* Start Extract to read *

And you can certainly create a class that implements this:

scala> object Foo extends (Int => Int => Int) {
     |   def apply(x: Int) = {(y: Int) => x + y}
     | }
defined module Foo

scala> Foo(1)(2)
res1: Int = 3

Unfortunately, I'm not aware of any way to make the second parameter list implicit.

Answer 3

Rather than extending (Int, Int) => Int you could use an implicit conversion:

class Foo(f: (Int, Int) => Int) {
  def apply(a: Int)(implicit b: Int) : Int = f(a, b)
}

implicit def Foo_to_Function2(foo: Foo) = (x: Int, y: Int) => foo(x)(y)

Test:

val foo = new Foo(_ * 10 + _)
foo(4) //error since no implicit Int yet
{
  implicit val impint = 5
  foo(4)  //45
}  
def takesF2(f: (Int, Int) => Int) = f(1, 2)
takesF2(foo)  //12 - works as normal Function2

Answer 4

A question is: Why do you need necessarily to pass that object Foo to "where an (Int,Int) => Int is expected" ?

I suppose that object Foo shall have some more special features which does exhance it beyond being a function?

* End Extract to read *
* Start Data records *

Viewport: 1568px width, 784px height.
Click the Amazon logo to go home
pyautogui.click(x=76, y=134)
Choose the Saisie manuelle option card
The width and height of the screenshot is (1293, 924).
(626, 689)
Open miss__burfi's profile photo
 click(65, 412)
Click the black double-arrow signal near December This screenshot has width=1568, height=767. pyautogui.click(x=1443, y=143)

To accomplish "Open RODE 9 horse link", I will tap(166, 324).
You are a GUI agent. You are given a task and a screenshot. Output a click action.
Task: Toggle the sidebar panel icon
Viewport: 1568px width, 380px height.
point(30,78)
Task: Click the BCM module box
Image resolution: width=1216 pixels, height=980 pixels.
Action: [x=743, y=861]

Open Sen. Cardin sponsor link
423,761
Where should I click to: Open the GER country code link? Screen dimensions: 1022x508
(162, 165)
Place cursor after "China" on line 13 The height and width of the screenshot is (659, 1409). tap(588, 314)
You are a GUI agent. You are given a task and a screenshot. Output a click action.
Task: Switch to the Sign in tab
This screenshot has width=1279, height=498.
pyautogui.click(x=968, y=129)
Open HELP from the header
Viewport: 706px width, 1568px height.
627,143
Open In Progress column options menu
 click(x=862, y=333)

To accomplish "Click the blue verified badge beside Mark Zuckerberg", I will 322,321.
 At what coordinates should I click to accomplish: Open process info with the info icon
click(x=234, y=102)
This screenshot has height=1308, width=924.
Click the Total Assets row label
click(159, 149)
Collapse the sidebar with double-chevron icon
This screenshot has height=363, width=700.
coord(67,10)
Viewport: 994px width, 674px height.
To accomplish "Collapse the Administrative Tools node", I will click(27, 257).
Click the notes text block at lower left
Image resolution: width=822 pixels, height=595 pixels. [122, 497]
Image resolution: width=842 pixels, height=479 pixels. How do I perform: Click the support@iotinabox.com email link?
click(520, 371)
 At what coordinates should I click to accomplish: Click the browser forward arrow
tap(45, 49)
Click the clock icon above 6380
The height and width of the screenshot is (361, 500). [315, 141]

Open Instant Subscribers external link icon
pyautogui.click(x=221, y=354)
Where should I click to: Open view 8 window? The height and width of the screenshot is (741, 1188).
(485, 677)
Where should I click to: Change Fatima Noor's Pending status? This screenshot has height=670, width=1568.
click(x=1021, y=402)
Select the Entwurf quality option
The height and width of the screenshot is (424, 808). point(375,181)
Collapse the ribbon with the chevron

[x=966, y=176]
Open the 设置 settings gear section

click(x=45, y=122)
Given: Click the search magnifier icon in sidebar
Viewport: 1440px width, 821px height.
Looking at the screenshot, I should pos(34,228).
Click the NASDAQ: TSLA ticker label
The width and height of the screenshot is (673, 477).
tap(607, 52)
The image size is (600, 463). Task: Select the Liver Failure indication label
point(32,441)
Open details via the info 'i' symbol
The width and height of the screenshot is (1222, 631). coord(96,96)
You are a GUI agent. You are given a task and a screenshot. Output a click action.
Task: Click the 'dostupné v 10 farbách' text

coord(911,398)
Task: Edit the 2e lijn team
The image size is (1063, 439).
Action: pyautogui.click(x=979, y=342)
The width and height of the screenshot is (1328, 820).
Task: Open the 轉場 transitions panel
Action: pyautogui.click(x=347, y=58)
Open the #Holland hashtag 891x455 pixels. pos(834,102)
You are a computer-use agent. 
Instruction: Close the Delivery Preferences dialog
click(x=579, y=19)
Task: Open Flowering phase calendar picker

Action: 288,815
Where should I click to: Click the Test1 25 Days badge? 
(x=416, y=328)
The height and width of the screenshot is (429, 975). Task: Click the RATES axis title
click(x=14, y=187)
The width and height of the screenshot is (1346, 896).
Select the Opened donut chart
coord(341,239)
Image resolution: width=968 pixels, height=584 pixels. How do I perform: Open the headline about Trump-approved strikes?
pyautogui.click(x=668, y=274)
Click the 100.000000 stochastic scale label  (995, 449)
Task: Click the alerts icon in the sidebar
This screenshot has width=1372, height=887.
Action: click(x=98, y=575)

* End Data records *

**Tasks**
#1 List each distinct name declared with the keyword def in the code of the Scala thread.
#2 Please output the part of the Scala thread that opens with the words containing "Unfortunately, I'm not" and closes with "Int = f(a, b)".
#3 Go on with the Scala thread from the point where it stops.

**Responses per task**
#1
apply
Foo_to_Function2
takesF2

#2
Unfortunately, I'm not aware of any way to make the second parameter list implicit.

Answer 3

Rather than extending (Int, Int) => Int you could use an implicit conversion:

class Foo(f: (Int, Int) => Int) {
  def apply(a: Int)(implicit b: Int) : Int = f(a, b)

#3
It seems better to separate two concerns here: a) The function (Int)(implicit Int) => Int and b) the object Foo

object Foo {
  def apply(a: Int, b: Int) : Int = { ... }
}

def foo(a: Int)(implicit b: Int) : Int = Foo(a, b)

implicit val m:Int = 42

foo(5)  // --> res1: Int = 47

You may consider 'foo' a "companion function" if you like ...

Beside that: I suppose trying to apply an (Int)(implicit Int)=>Int "where an (Int,Int) => Int is expected" may not work, as these types are not identical. At least when you try to put that into a

def bar(f:(Int,Int)=>Int) = ....

The method bar would call its parameter f with two arguments anyway, as it expects it to take two, and cannot assume that the provided function in f is indeed able to work with implicits.